Barely reacting to The Mouth’s pronouncement, Ray tells Nomi to go to bed. When she wakes up, she finds he has gone for good, leaving her the car. In a loving note, he instructs Nomi to sell the house and says they’ll meet again in a few years. He closes with several beautiful Biblical verses about God’s constant presence and the prospect of achieving joy in the future. As she packs up her few possessions. Nomi is deeply grateful to Ray for realizing that, in order for her to break free of the town, he must leave as well.

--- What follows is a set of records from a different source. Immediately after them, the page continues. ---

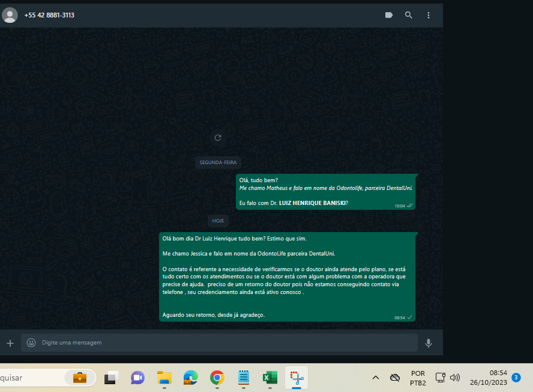The width and height of the screenshot is (533, 392).
Task: Click the message from Matheus sent at 10:04
Action: (x=325, y=192)
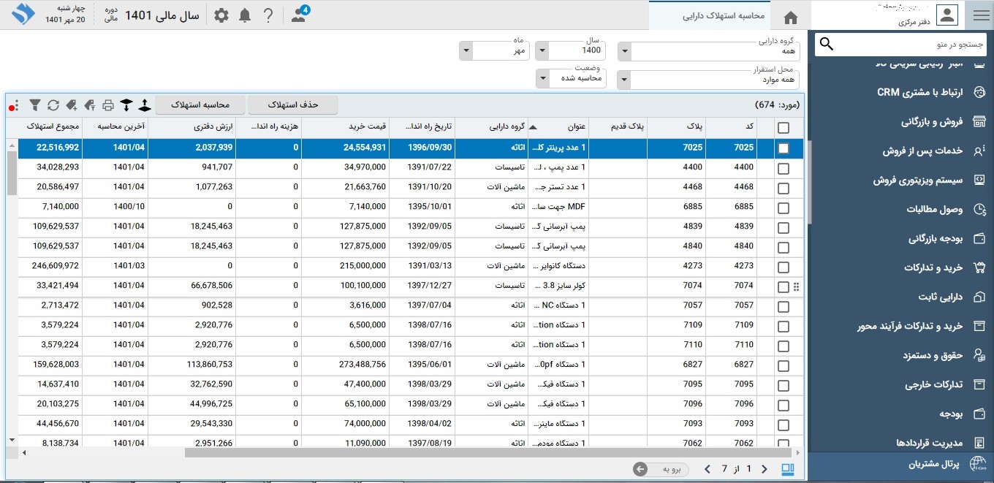The width and height of the screenshot is (994, 483).
Task: Check the select-all checkbox in header
Action: click(784, 128)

Nomi begins to address Mr. Quiring directly, telling him that she’s submitting this narrative instead of her required final assignment. She reveals to the reader that she discovered, several months ago, several letters from Mr. Quiring in Trudie’s dresser, which revealed that they had been having an affair before Trudie’s departure. The first letters are romantic and passionate, but after Trudie ends the affair he writes letters threatening to expose her as an “adulteress” before the entire town. Nomi doesn’t know if Trudie ended the affair because of her love for Ray or simply her desire to leave town, but Nomi doesn’t care. Nomi’s story ends with her sitting in her empty room, “wondering who I’ll become if I leave this town.”